I also use this time to correct and record the previous day's Homework.
In the previous lesson, students solved absolute value equations. Today, the students start by graphing these equations to find the solutions. For detailed presentation notes please see the PowerPoint. This is my students’ first opportunity to look at the graph of absolute value. Once they have looked at the graphical solutions to a variety of absolute value equations with and without extraneous solutions, we will move on to inequalities.
I have found that many students learn the procedure of solving absolute value inequalities without really understanding WHY they work. Therefore, I chose to first introduce solve these eqautions graphically to help the students build a conceptual understanding (Math Practice 5). I have the students write the solutions using inequalities, interval notation and a number line. These multiple representations will help them better build a solid understanding. We start with several greater than inequalities. The students graph each using graphing technology and then write a generalized conclusion about this type of inequality. I also have them draw a sketch showing a sample of the graphical solution to remind themselves. They will then do the same thing with less-than inequalities. Finally, they will look at two problems that have either no solution or infinite solution. Again, specific procedures and scaffold is located in the PowerPoint.
Once the students have a conceptual understanding graphically, we move onto solving absolute value inequalities algebraically. My goal is that they use their knowledge of the graphical representation to know whether they are dealing with a disjunction or a conjunction. This transfer of knowledge develops deeper student learning as compared to memorizing an algorithm (Math Practice 7).
I may walk either the class as a whole, or individual students, through finding the decision of the type of compound inequality and any scaffolding (pace or hints) will depending on the class and/or individual student(s) needs. Some students may discover the algorithm independently, in which case I would encourage them to share with the class. Once students have solved the inequality, I encourage them to check their work graphically. As before, details are found in the PowerPoint- Absolute Value Inequalities.

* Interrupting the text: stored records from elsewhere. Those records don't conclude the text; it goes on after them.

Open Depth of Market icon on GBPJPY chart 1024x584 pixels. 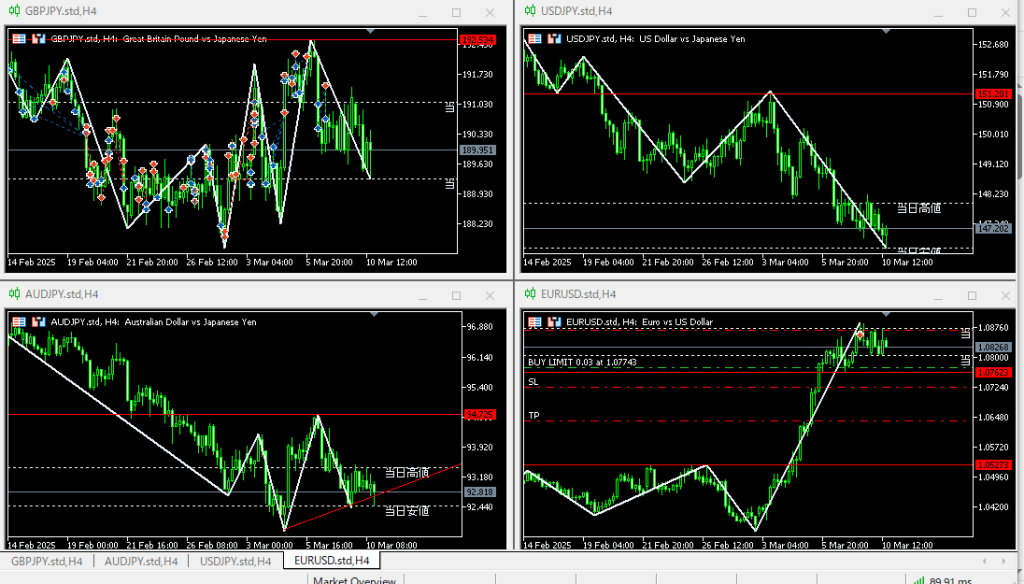click(38, 39)
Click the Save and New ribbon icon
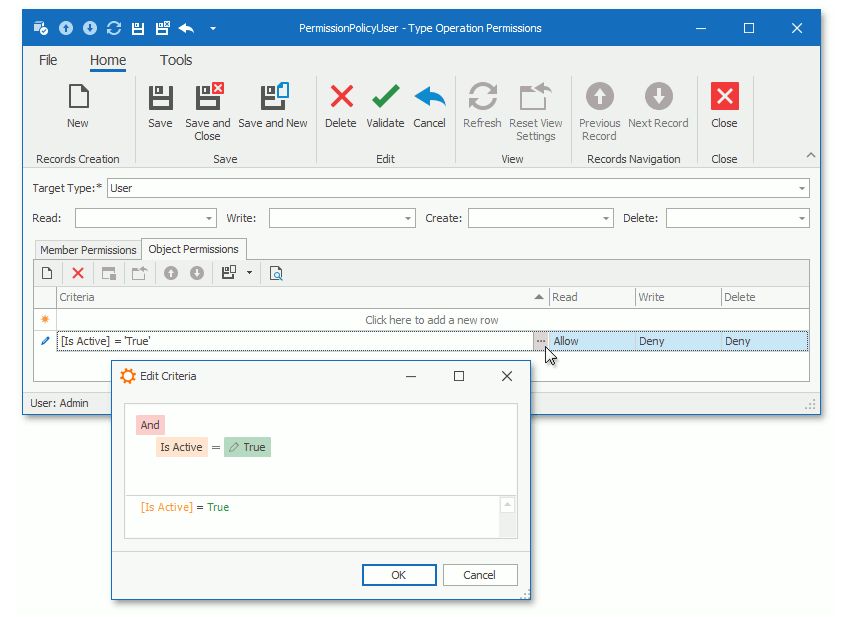The width and height of the screenshot is (856, 617). [273, 97]
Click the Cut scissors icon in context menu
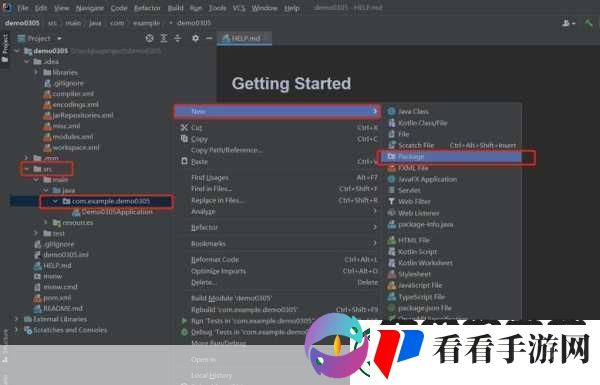 click(x=184, y=127)
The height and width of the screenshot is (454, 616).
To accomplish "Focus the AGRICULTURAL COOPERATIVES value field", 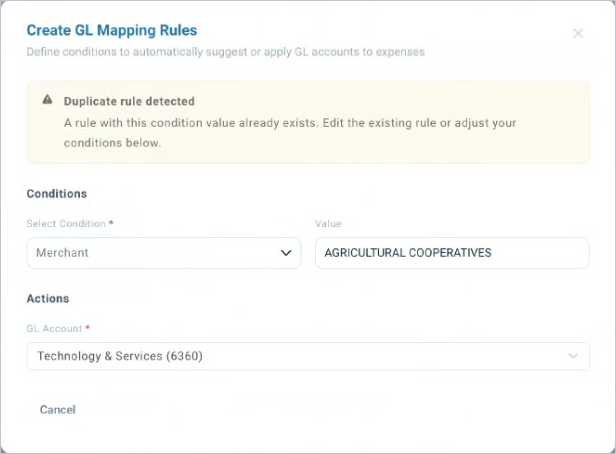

I have also included some real-life scenarios using gas mileage and test scores. The first is similar to one found in my absolute value equations lesson. The second problem gives the maximum and minimum of an absolute value rather than the center and the range and asks the students to create the absolute value inequality (Math Practice 4). I would recommend the Note Card Activity, if there is time, particularly for the second scenario.
I use an exit ticket each day as a quick formative assessment to judge the success of the lesson.
This Exit Ticket asks students to solve a multi-step absolute value inequality.
The goal of this Homework is for students to reinforce the skills learned in the day’s lesson. The first six problems ask students to solve absolute value inequalities of varying difficulty. The next two problems provide modeling opportunities. The final question ask student to describe what the graph of an absolute value equation with one real solution and one extraneous solution would look like (Math Practice 7).